# NEW HS929 - fluid leaking on floor!



## JTC (Dec 16, 2013)

After much debate about plunking down nearly $3 large - (especially after Consumer Reports was dissapointed in Hondas performance) - I went with my loyalty to the brand. 

Bought new (Wheel not TAS) at authorized Honda dealer just a few months ago - used about 5 times (amazing snow moving performance) - but now just noticed after sitting in the garage unmoved for 3-4 weeks - there is either hydrostatic or engine oil leaking on the floor. Not a huge amount - but a stain about 12" x 8" (not a puddle). Did not have time to completely inspect it - but notice there is a plate underneath the engine that will make sourcing the leak a little difficult. 
The hydrostatic fluid still seems to show full in the resivour. The fluid on the mat is clear as far as I can tell - but oil in such a new machine probably would not show much color either. Fluid did not feel as thick as motor oil - but I was in a hurry to the office. So not sure what the fluid is and where it is coming from. Ran and performed perfectly last time I used it. Starts first pull (is kept in a garage at 45F). 

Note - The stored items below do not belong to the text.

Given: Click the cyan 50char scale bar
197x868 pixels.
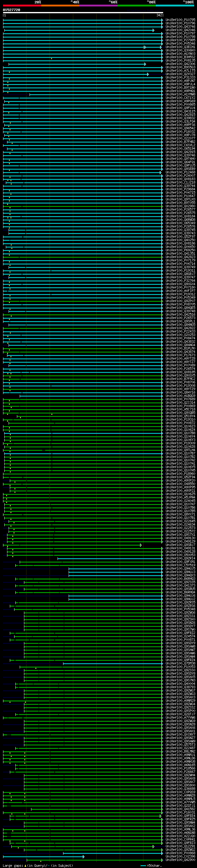Looking at the screenshot, I should point(143,866).
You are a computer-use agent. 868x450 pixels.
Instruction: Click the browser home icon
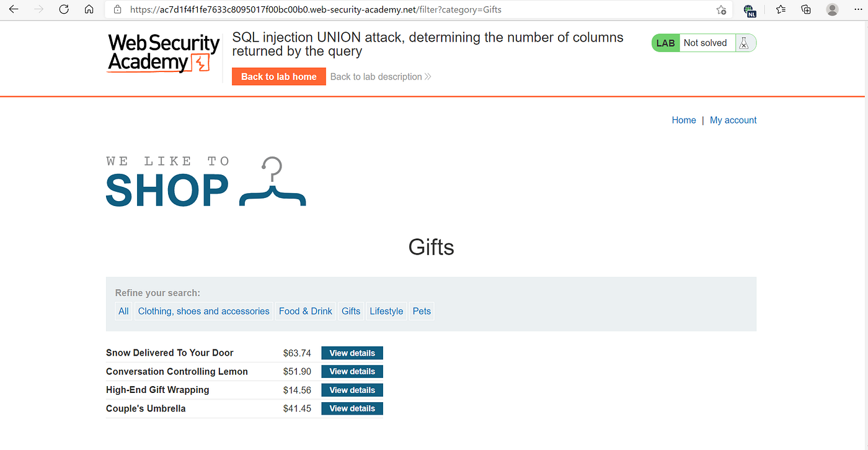pyautogui.click(x=89, y=9)
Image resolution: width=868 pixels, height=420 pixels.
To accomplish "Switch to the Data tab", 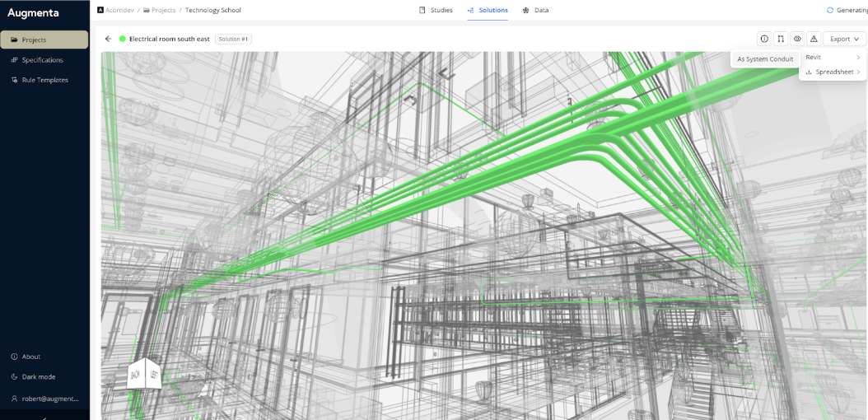I will [x=535, y=11].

I know it is under warranty - but the dealer is 30 miles away and I had to have it delivered as it is much too large for our SUV. 

Left message with my dealer - no call back after two days. 

I called Honda Customer Service and suggested a house call from the local dealer - they essentially said "no way - this is not Honda's Issue" - which I replied that I would not be calling if the machine did not fail after 60 days ownership. No empathy from Customer Service Agent about having to rent a truck to transport their failed product. I asked to speak to a supervisor - "not available and they will tell you the same thing anyhow". I read the warranty and it does state that transportation for warranty work is at my own expense. As a partner in a small business - I tend to consider the customers situation and see what compromise can be made. So perhaps I am silly to think that Honda would send the dealer out for a quick look. 

So as an absolute Honda fanatic - Im less than pleased with this expensive product. Generally - I dont mind paying a premium for the right product and I truly take the best of care of my stuff and keep it for a long time. But I do expect it to be accompanied with premium performance and support.


----------



## Big Ed (Feb 10, 2013)

Just taking stabs in the dark here.

Is the plate underneath for adjustments or service like mine is?
Pop it off and have a look under there?
Is it possible that the breather tube is under there?
Is it possible that one or the other had a little too much oil in it and blew it out?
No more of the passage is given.